7. Is there a way to preemptively reject invalid template arguments in std::get?

In some cases, concepts or static_assert statements might be used to check the validity of template arguments before the function is called. For instance, you could define a concept to ensure that the template argument is a valid type for indexing a tuple, rejecting the call at compile time if the argument does not satisfy the concept.

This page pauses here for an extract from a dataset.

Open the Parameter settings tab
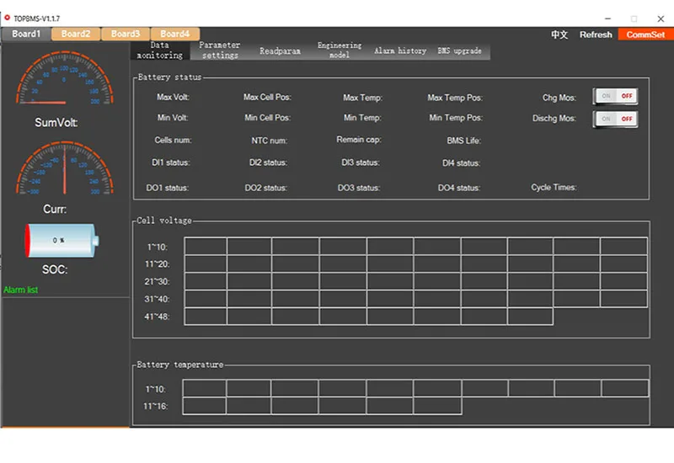Image resolution: width=674 pixels, height=463 pixels. pyautogui.click(x=220, y=51)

8. Does this issue affect performance?

The issue itself—where an invalid template argument is selected during overload resolution but only fails during instantiation—does not affect performance directly. However, failing to catch errors earlier in the compilation process can lead to confusion and longer compile times as the compiler tries to instantiate and evaluate the code.

9. Are there any best practices to avoid similar issues?

To avoid similar issues:

Use constraints (such as SFINAE, enable_if, or concepts) to ensure that only valid template arguments are passed.

Always use explicit, clear template arguments and avoid relying on compiler-generated error messages for template instantiation errors.

10. Could this behavior lead to bugs in large codebases?

Yes, in larger codebases, relying on overload resolution to "choose the right overload" could potentially lead to subtle bugs. These bugs may arise when incorrect template arguments are passed to functions like std::get, only for the error to be discovered later during instantiation. Therefore, careful validation of template arguments (e.g., with static assertions or concepts) is recommended.

Conclusion

In conclusion, the behavior where overload resolution succeeds even with an invalid template argument, but fails at a later stage, illustrates a key aspect of C++'s template system. The immediate context is used during overload resolution to select candidate functions, but the final check of validity occurs during instantiation. While this provides flexibility, it also means that certain types of errors are deferred until later in the compilation process.